In the nineteenth century, aluminum had been reduced chemically to its metallic form in minute amounts, but cost was prohibitive, exceeding $500 a pound, more than twice the value of gold or platinum. In the 1850s aluminum tableware adorned the banquet table of the Court of France, and became a fashionable substance for jewelry – more fashionable than gold or silver.
By 1857, French scientist Henri Sainte Claire Deville had succeeded in obtaining metallic aluminum chemically while reducing the cost to $17 a pound.
Despite technical improvements and their corresponding reductions in cost, aluminum remained a craftsman’s material, luxurious and semi-precious. By the end of 1887, remarkable advances in processing helped bring the American price down to $8 a pound. This was still too high for mass consumption. The accumulated total of world-wide aluminum production since 1854 was probably under 140,000 pounds, mostly produced in the 1880s. Applications ranged from jewelry and other small personal items to more functional but still luxurious uses in navigation instruments, balances and clocks. One hundred ounces of aluminum capped the Washington Monument, where the metal served as both ornament and a lightning rod in 1884.
Suddenly, a technical revolution occurred, displacing the chemical methods of making pure aluminum by a cheaper and drastically different means of production that would make the earths most common metal available for mass market.
The same year the Washington Monument was capped with aluminum, a young scientist, Charles Martin Hall, discovered an electrolytic process to smelt aluminum which could significantly reduce its cost while experimenting in a makeshift laboratory in the woodshed of his kitchen in Oberlin, Ohio.
After patenting his discovery, he approached a group of eight investors with his proposal and beliefs in the future of aluminum. On July 31, 1888, these investors, all experts in steel, all connected in one way or another with an industry that was becoming the linchpin to Pittsburgh’s development, met to discuss the possibilities of aluminum. Eight days later, six of the eight agreed to stake the trial development of the new process. On November 29th, 1888 the new company, The Pittsburgh Reduction Company, poured its first aluminum ingot at a production cost of $2 a pound.

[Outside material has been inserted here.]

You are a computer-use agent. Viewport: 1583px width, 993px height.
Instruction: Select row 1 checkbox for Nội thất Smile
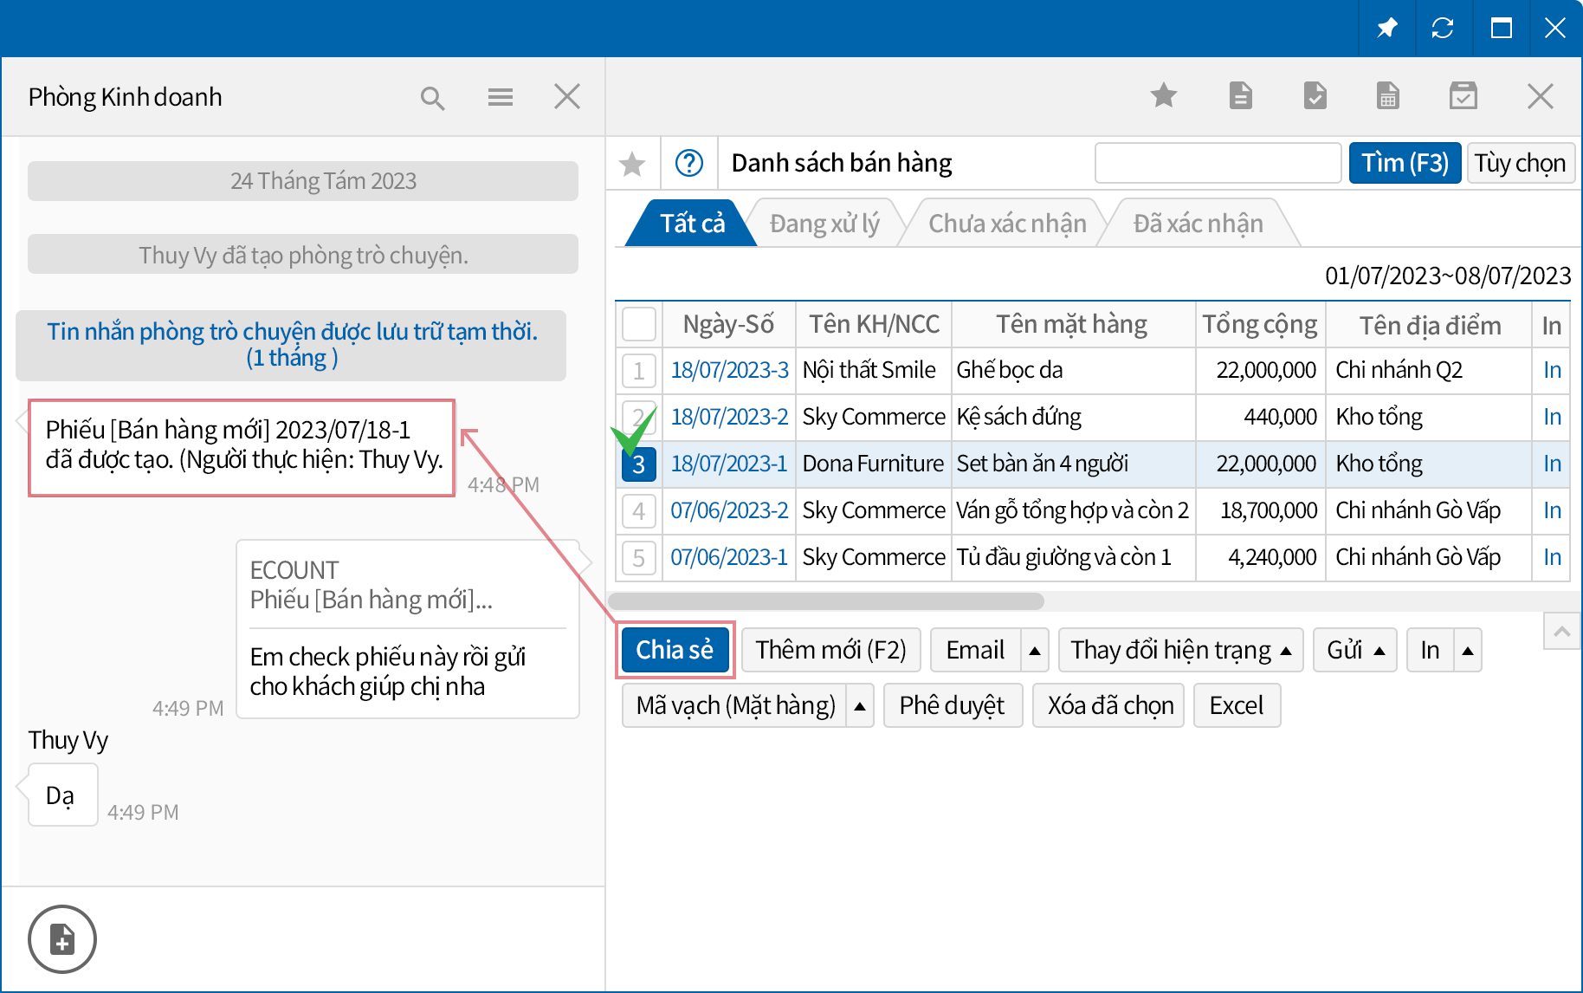[639, 371]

Within months, Hall’s invention was developed into commercial production. The company’s business strategy was to sell aluminum in ingot form to manufacturers to remelt and cast into their specialty products. Typical of anything so new and untried, convincing manufacturers to invest in and use this new metal proved difficult. About 1894, the Pittsburgh Reduction Company sent their young salesman, Arthur Davis, to Erie, Pennsylvania to convince Matthew Griswold of the Griswold Mfg. Company to try casting aluminum products from aluminum he could purchase from the Pittsburgh based firm. The Griswold aluminum tea kettle was born.

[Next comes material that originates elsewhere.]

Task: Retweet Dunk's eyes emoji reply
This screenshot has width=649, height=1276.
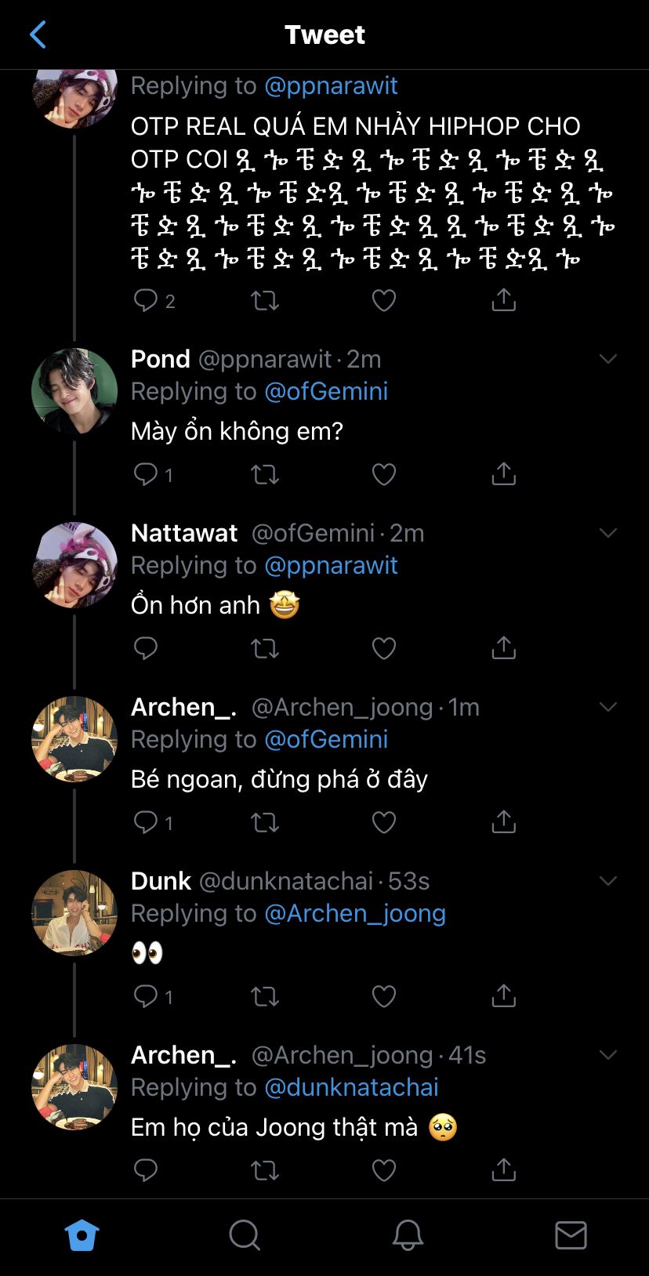Action: (264, 996)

Davis was to convince Matthew Griswold that the much lighter metal would be better than iron for cookware. Miss Moses, Matthew Griswold’s secretary, is alleged to have said that the aluminum would be wonderful for Griswold aluminum tea kettles, “so light and clean-looking.” (Figure 1)

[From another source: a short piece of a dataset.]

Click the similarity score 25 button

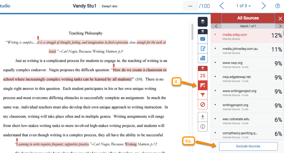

Although it was salesman Davis’s goal to sell the Griswold Mfg. Co. aluminum ingots, Matthew Griswold would have no part of it. He was interested in the concept of Griswold Aluminum Tea Kettles but was not going to disturb his manufacturing process to convert to casting aluminum. The salesman was in a dilemma. The Pittsburgh Reduction Company did not have a foundry nor the technology for casting individual pieces—they cast ingots. Rather than lose the sale, Davis agreed that if Matthew Griswold would lend the Pittsburgh Reduction Company a molder to assist them, they would cast a sample Griswold Aluminum Tea Kettle.
Some time later when the Pittsburgh Reduction Company salesman returned to Erie with the sample aluminum tea kettles, Matthew Griswold was impressed and
Figure 2 – Griswold Aluminum Tea Kettle
responded by ordering two thousand aluminum tea kettles. Salesman Davis balked—the agreement was to cast the samples. His company did not want to get into the cookware business, but Matthew Griswold stood firm.
It was important to the Pittsburgh Reduction Company to get aluminum into the consumer market. These Griswold aluminum teakettles would be one way to accomplish it. Davis agreed to the order of two thousand aluminum tea kettles.
Although historical records are sketchy, it appears that the aluminum tea kettle in Figure 2 is the style that was cast. This style is nearly identical to the iron tea kettles (Figure 2) of that period as is the marking “ERIE” on the cover. This is also the style used in the Alcoa promotional movie, “Unfinished Rainbows”, although Alcoa admits they have no documentation that this was the aluminum tea kettle. After delivery of the original aluminum tea kettles, and obvious successful sales, the Griswold Mfg. Co. agreed to purchase aluminum ingots from the Pittsburgh Reduction Company (renamed Alcoa in 1907) and to do their own aluminum casting.
Was the tea kettle the first and last piece cast by Alcoa for Griswold? Probably not. In fact, it appears that Griswold did iron castings for Alcoa, perhaps on an exchange basis. (Figure 3) The aluminum waffle iron in Figure 3 has a very unusual handle, light weight wire wrapped around a steel handle which in turn is riveted to the waffle paddle.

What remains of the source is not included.